The semantic parser can be either a neural parser or a grammar-based parser. For StackOverflow, we use a grammar-based parser to inject expert knowledge into the framework. Our framework is able to solve 56% of the posts in StackOverflow dataset, whereas other approaches utterly fail. More importantly, this is achieved with only weak supervision: we don’t require any annotated sketches to train our framework.

Sketch-driven results
Optimal Synthesis [Findings of EMNLP 2021]

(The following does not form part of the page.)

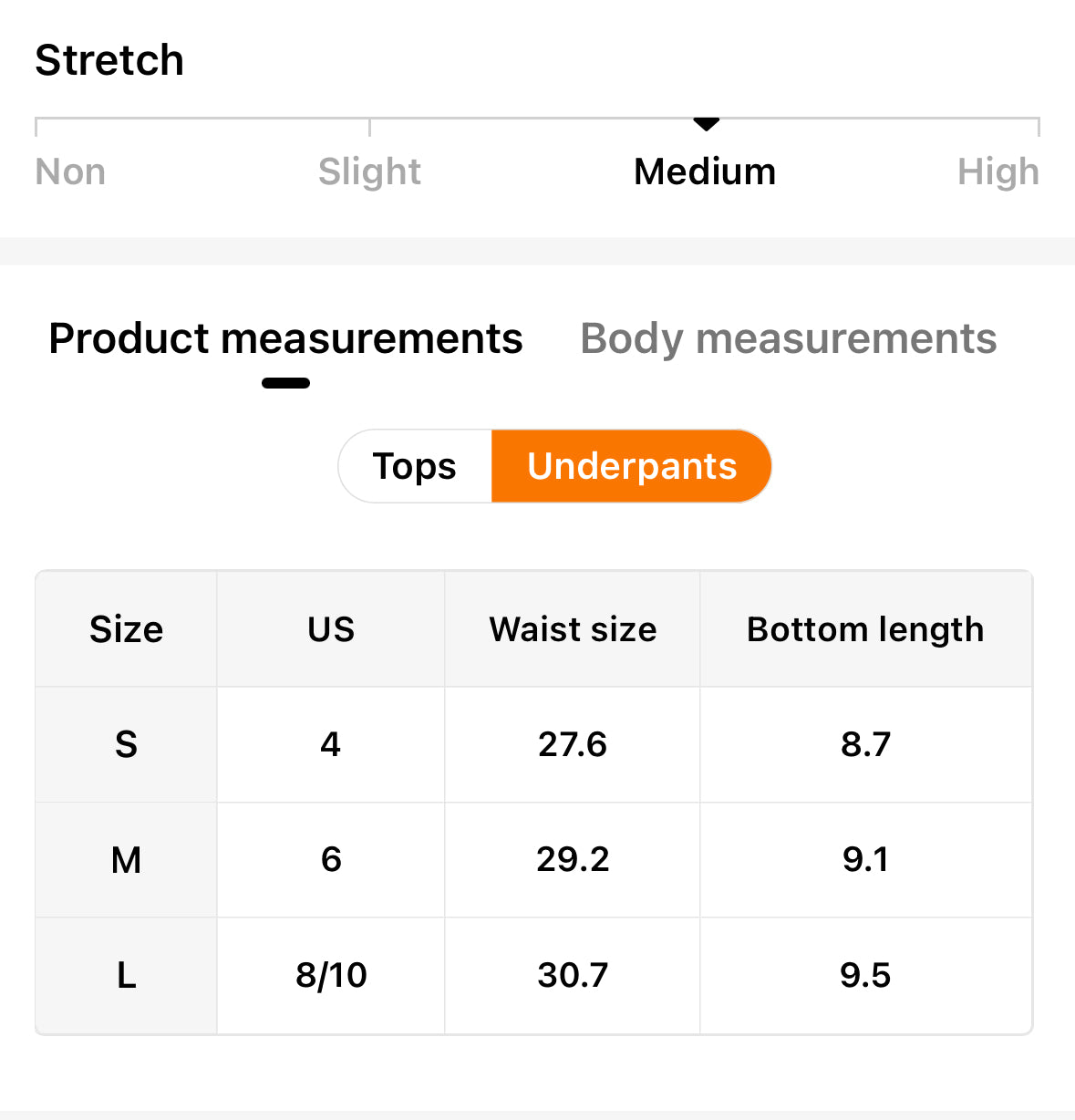The width and height of the screenshot is (1075, 1120).
Task: Click the Stretch section heading
Action: (109, 60)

In our sketch-driven framework, the neural model produces a sketch rather than the final program. While this modularity lets us adapt to a low-data setting, it’s natural to ask whether more data can allow our synthesizer to prioritize programs in a learned way.
We first cast the multimodal synthesis task as optimal synthesis: finding the optimal program that satisfies the hard constraint while also maximizing the program's score with respect to a neural model. There could be many programs satisfying the I/O examples, but our assumption here is that the one with the highest score under the neural model is likely the best match for the NL description, and is more likely to be the user-intended program. Optimality here does not guarantee to return the correct program, only the best program under the model -- but this is still a nice guarantee to have, and it’s the best we can do given imperfect signals from the user.

Optimal synthesis

We propose an optimal synthesis algorithm to find the optimal program. We integrate a top-down synthesizer with a tree-structured neural model. The neural model places a probability distribution over the entire program space including incomplete partial programs conditioned on the NL. The synthesizer enumerates the programs best-first, strictly following the descending order of the scores directly taken from the neural model. Therefore, the first I/O-consistent program must be the optimal one. Compared to the sketch-driven framework, the optimal synthesis approach is purely data-driven, so it is likely to work better when there is sufficient training data.

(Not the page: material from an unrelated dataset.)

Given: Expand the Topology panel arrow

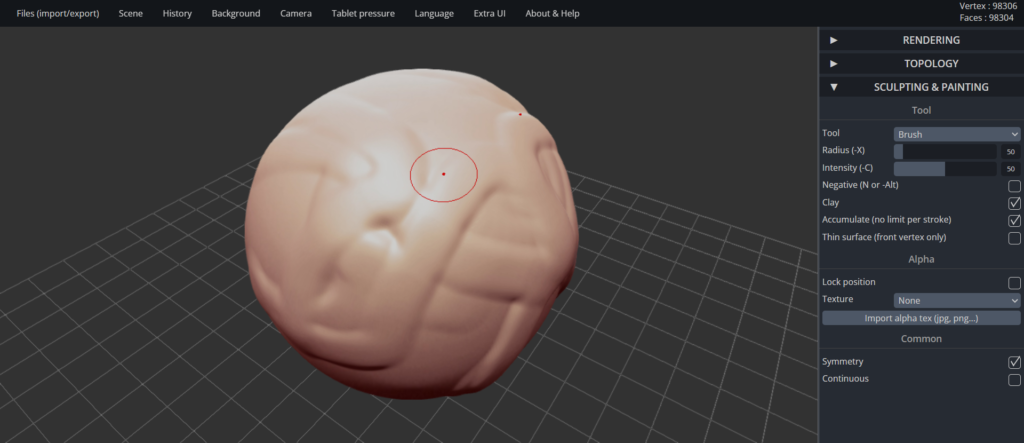Looking at the screenshot, I should click(834, 64).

We experiment with our optimal synthesis algorithm on the StructuredRegex dataset. Our optimal synthesis approach solves substantially more problems (accuracy) with significant speed-up (efficiency). In addition, our approach also finds substantially more optimal programs compared to other techniques.

Optimal synthesis


Overall, this line of work has explored the question of how to scale program synthesis (and specifically regex synthesis) to more realistic settings. Our datasets highlight the complexity of real-world problems, showing that it's hard to fully specify a real-world program with either NL or I/O examples alone. We show combining NLP models and program synthesizers can effectively handle the multimodal information from distinct sources which allows generating complex real-world programs.

What's Next

We have shown the power of combining NLP models with program synthesizers. But in our approaches, the NLP models still pretty much function on their own, just giving scores to programs independent of those programs’ behavior. One potential avenue for improvement is to learn from the execution results provided by the synthesizer: when we find a partial program is inconsistent with the I/O examples, can we identify which part of the partial program is bad and tune the scores appropriately?
Another clear next step is an interactive setting. Eliciting examples is a natural way to deal with underspecified edge cases. If our system could identify these edge cases and ask the user questions, it could enable a more natural feedback loop. This could consist of asking for more examples, asking if a certain example is acceptable, or even asking for clarification on the description. These are challenging next steps, but crucial ones for helping users build correct programs in these complex settings!